[Requirements]
Please reproduce the material with every "Instruction" switched to "Goal", leaving all else unchanged.
'''
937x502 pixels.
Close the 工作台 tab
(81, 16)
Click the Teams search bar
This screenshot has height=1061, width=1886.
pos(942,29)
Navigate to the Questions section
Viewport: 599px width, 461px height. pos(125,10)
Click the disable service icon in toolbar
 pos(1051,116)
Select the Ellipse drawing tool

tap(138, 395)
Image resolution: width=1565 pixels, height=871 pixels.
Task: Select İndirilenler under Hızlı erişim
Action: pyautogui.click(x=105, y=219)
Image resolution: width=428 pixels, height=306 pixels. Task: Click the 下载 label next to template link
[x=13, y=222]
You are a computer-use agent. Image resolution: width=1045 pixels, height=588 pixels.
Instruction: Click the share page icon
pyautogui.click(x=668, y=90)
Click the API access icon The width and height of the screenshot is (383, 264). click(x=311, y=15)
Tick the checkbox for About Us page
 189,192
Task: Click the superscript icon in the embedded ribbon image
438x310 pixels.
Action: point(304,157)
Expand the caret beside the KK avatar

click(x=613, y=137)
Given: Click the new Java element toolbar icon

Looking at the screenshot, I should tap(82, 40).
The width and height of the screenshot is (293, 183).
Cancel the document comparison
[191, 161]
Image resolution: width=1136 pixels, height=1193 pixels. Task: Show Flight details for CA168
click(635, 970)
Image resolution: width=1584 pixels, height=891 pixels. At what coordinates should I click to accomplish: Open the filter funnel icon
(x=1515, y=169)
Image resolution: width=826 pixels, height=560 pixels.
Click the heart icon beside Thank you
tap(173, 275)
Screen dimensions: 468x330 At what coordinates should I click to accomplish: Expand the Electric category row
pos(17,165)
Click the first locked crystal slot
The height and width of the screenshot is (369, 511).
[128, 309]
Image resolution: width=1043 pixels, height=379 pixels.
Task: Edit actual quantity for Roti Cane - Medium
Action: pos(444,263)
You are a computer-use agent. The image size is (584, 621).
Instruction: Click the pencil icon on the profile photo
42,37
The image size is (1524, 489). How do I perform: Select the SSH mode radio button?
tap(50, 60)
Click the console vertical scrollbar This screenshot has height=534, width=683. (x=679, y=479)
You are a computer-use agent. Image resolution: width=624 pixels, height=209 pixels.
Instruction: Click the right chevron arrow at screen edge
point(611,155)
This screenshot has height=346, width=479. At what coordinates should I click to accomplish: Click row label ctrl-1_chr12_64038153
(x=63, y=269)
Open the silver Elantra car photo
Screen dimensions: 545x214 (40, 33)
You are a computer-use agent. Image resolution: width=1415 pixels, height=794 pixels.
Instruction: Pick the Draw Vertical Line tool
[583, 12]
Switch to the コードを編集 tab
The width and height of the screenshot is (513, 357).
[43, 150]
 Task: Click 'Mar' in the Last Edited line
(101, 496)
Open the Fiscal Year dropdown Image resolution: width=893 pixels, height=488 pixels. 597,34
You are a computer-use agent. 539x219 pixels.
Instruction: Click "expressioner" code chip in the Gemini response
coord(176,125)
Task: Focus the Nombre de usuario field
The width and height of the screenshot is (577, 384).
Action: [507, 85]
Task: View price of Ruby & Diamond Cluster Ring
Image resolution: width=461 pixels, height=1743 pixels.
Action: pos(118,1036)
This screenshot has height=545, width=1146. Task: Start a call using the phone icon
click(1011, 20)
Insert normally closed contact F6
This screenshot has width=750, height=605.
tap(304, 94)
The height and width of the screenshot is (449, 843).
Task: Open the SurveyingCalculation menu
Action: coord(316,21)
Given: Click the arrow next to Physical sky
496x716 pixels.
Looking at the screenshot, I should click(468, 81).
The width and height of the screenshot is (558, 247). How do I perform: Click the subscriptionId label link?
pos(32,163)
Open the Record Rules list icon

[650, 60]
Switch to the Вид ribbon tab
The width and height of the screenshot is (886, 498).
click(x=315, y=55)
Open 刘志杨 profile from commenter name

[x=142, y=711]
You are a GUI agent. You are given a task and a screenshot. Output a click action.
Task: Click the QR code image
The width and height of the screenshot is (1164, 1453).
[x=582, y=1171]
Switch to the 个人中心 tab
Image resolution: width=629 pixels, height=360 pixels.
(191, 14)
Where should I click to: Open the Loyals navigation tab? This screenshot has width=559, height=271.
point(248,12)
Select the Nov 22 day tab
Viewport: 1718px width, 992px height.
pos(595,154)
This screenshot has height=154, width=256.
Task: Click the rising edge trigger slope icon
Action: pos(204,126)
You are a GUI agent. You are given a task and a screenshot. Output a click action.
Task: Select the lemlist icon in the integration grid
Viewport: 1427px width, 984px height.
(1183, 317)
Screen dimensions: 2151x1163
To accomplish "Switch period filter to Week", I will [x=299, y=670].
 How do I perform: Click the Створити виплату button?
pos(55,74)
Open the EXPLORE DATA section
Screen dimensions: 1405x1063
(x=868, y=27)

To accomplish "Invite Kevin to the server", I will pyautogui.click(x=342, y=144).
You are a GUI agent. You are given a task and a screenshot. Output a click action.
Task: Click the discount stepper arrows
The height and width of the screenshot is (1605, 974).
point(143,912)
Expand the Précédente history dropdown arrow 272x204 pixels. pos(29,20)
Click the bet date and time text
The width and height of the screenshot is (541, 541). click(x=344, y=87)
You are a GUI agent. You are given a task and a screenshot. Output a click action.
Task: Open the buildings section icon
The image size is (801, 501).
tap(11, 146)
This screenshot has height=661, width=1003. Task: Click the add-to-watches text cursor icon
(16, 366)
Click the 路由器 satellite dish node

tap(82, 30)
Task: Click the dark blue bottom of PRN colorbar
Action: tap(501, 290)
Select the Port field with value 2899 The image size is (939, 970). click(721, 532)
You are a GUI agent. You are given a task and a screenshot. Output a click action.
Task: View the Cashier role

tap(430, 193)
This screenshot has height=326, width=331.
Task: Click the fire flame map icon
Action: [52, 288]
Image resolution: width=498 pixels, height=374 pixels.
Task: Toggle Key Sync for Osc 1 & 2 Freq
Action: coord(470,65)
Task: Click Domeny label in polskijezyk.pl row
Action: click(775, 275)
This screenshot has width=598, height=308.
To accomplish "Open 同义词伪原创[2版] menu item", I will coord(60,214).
'''
[Solution to the exercise]
937x502 pixels.
Close the 工作台 tab
(81, 16)
Click the Teams search bar
This screenshot has height=1061, width=1886.
pos(942,29)
Navigate to the Questions section
Viewport: 599px width, 461px height. pos(125,10)
Click the disable service icon in toolbar
 pos(1051,116)
Select the Ellipse drawing tool

tap(138, 395)
Image resolution: width=1565 pixels, height=871 pixels.
Task: Select İndirilenler under Hızlı erişim
Action: pyautogui.click(x=105, y=219)
Image resolution: width=428 pixels, height=306 pixels. Task: Click the 下载 label next to template link
[x=13, y=222]
You are a computer-use agent. Image resolution: width=1045 pixels, height=588 pixels.
Goal: Click the share page icon
pyautogui.click(x=668, y=90)
Click the API access icon The width and height of the screenshot is (383, 264). click(x=311, y=15)
Tick the checkbox for About Us page
 189,192
Task: Click the superscript icon in the embedded ribbon image
438x310 pixels.
Action: point(304,157)
Expand the caret beside the KK avatar

click(x=613, y=137)
Given: Click the new Java element toolbar icon

Looking at the screenshot, I should tap(82, 40).
The width and height of the screenshot is (293, 183).
Cancel the document comparison
[191, 161]
Image resolution: width=1136 pixels, height=1193 pixels. Task: Show Flight details for CA168
click(635, 970)
Image resolution: width=1584 pixels, height=891 pixels. At what coordinates should I click to accomplish: Open the filter funnel icon
(x=1515, y=169)
Image resolution: width=826 pixels, height=560 pixels.
Click the heart icon beside Thank you
tap(173, 275)
Screen dimensions: 468x330 At what coordinates should I click to accomplish: Expand the Electric category row
pos(17,165)
Click the first locked crystal slot
The height and width of the screenshot is (369, 511).
[128, 309]
Image resolution: width=1043 pixels, height=379 pixels.
Task: Edit actual quantity for Roti Cane - Medium
Action: pos(444,263)
You are a computer-use agent. The image size is (584, 621).
Goal: Click the pencil icon on the profile photo
42,37
The image size is (1524, 489). How do I perform: Select the SSH mode radio button?
tap(50, 60)
Click the console vertical scrollbar This screenshot has height=534, width=683. (x=679, y=479)
You are a computer-use agent. Image resolution: width=624 pixels, height=209 pixels.
Goal: Click the right chevron arrow at screen edge
point(611,155)
This screenshot has height=346, width=479. At what coordinates should I click to accomplish: Click row label ctrl-1_chr12_64038153
(x=63, y=269)
Open the silver Elantra car photo
Screen dimensions: 545x214 (40, 33)
You are a computer-use agent. Image resolution: width=1415 pixels, height=794 pixels.
Goal: Pick the Draw Vertical Line tool
[583, 12]
Switch to the コードを編集 tab
The width and height of the screenshot is (513, 357).
[43, 150]
 Task: Click 'Mar' in the Last Edited line
(101, 496)
Open the Fiscal Year dropdown Image resolution: width=893 pixels, height=488 pixels. 597,34
You are a computer-use agent. 539x219 pixels.
Goal: Click "expressioner" code chip in the Gemini response
coord(176,125)
Task: Focus the Nombre de usuario field
The width and height of the screenshot is (577, 384).
Action: [507, 85]
Task: View price of Ruby & Diamond Cluster Ring
Image resolution: width=461 pixels, height=1743 pixels.
Action: pos(118,1036)
This screenshot has height=545, width=1146. Task: Start a call using the phone icon
click(1011, 20)
Insert normally closed contact F6
This screenshot has width=750, height=605.
tap(304, 94)
The height and width of the screenshot is (449, 843).
Task: Open the SurveyingCalculation menu
Action: coord(316,21)
Given: Click the arrow next to Physical sky
496x716 pixels.
Looking at the screenshot, I should click(468, 81).
The width and height of the screenshot is (558, 247). How do I perform: Click the subscriptionId label link?
pos(32,163)
Open the Record Rules list icon

[650, 60]
Switch to the Вид ribbon tab
The width and height of the screenshot is (886, 498).
click(x=315, y=55)
Open 刘志杨 profile from commenter name

[x=142, y=711]
You are a GUI agent. You are given a task and a screenshot. Output a click action.
Task: Click the QR code image
The width and height of the screenshot is (1164, 1453).
[x=582, y=1171]
Switch to the 个人中心 tab
Image resolution: width=629 pixels, height=360 pixels.
(191, 14)
Where should I click to: Open the Loyals navigation tab? This screenshot has width=559, height=271.
point(248,12)
Select the Nov 22 day tab
Viewport: 1718px width, 992px height.
pos(595,154)
This screenshot has height=154, width=256.
Task: Click the rising edge trigger slope icon
Action: pos(204,126)
You are a GUI agent. You are given a task and a screenshot. Output a click action.
Task: Select the lemlist icon in the integration grid
Viewport: 1427px width, 984px height.
(1183, 317)
Screen dimensions: 2151x1163
To accomplish "Switch period filter to Week", I will [x=299, y=670].
 How do I perform: Click the Створити виплату button?
pos(55,74)
Open the EXPLORE DATA section
Screen dimensions: 1405x1063
(x=868, y=27)

To accomplish "Invite Kevin to the server", I will pyautogui.click(x=342, y=144).
You are a GUI agent. You are given a task and a screenshot. Output a click action.
Task: Click the discount stepper arrows
The height and width of the screenshot is (1605, 974).
point(143,912)
Expand the Précédente history dropdown arrow 272x204 pixels. pos(29,20)
Click the bet date and time text
The width and height of the screenshot is (541, 541). click(x=344, y=87)
You are a GUI agent. You are given a task and a screenshot. Output a click action.
Task: Open the buildings section icon
The image size is (801, 501).
tap(11, 146)
This screenshot has height=661, width=1003. Task: Click the add-to-watches text cursor icon
(16, 366)
Click the 路由器 satellite dish node

tap(82, 30)
Task: Click the dark blue bottom of PRN colorbar
Action: tap(501, 290)
Select the Port field with value 2899 The image size is (939, 970). click(721, 532)
You are a GUI agent. You are given a task and a screenshot. Output a click action.
Task: View the Cashier role

tap(430, 193)
This screenshot has height=326, width=331.
Task: Click the fire flame map icon
Action: [52, 288]
Image resolution: width=498 pixels, height=374 pixels.
Task: Toggle Key Sync for Osc 1 & 2 Freq
Action: coord(470,65)
Task: Click Domeny label in polskijezyk.pl row
Action: click(775, 275)
This screenshot has width=598, height=308.
To accomplish "Open 同义词伪原创[2版] menu item", I will coord(60,214).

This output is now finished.